STATE OF MICHIGAN COURT OF APPEALS
Jul 3, 2012
No. 302373 (Mich. Ct. App. Jul. 3, 2012)

Opinion

No. 302373 No. 302710

07-03-2012

ANTHONY HENRY and KEITH WHITE, Plaintiffs-Appellees, v. LABORERS LOCAL 1191, d/b/a ROAD CONSTRUCTION LABORERS OF MICHIGAN LOCAL 1191 and MICHAEL AARON, Defendant-Appellants and BRUCE RUEDISUELI, Defendant-Appellee. MICHAEL RAMSEY and GLENN DOWDY, Plaintiffs-Appellees, v. LABORERS LOCAL 1191, d/b/a ROAD CONSTRUCTION LABORERS OF MICHIGAN LOCAL 1191 and MICHAEL AARON, Defendants-Appellants, and BRUCE RUEDISUELI, Defendant-Appellee.


UNPUBLISHED


Wayne Circuit Court LC No. 10-000384-CD


Wayne Circuit Court LC No. 10-004708-CD

Before: RONAYNE KRAUSE, P.J., and SAAD and WILDER, JJ. PER CURIAM.

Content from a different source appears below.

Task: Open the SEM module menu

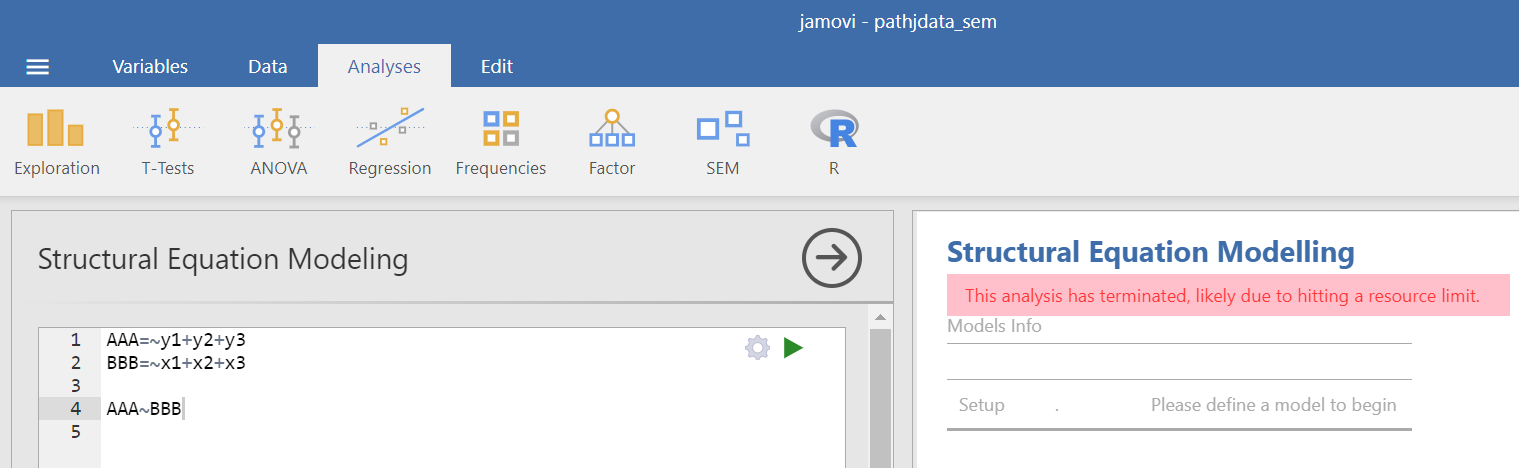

In these consolidated appeals, defendants Laborers Local 1191 (Local) and Michael Aaron (Aaron) (defendants) appeal by leave granted orders of the Wayne Circuit Court denying their motions for summary disposition pursuant to MCR 2.116(C)(4). Plaintiffs commenced this action under Michigan's Whistleblower Protection Act (WPA), MCL 15.361 et seq., on the basis of the termination of their employment as business agents of Local 1191, a labor union. Aaron was the union's business manager. Plaintiffs contend that they were terminated from their employment—and bring no claims based on any alleged infringement of their membership rights—because they reported or participated in an investigation of allegedly illegal conduct in which they believed the union had engaged. Defendants' motions for summary disposition contended that the Federal Labor Management Reporting and Disclosure Act (LMRDA), 29 USC 401 et seq., and National Labor Relations Act (NLRA), 29 USC 151 et seq., preempt plaintiffs' state law claims. We affirm.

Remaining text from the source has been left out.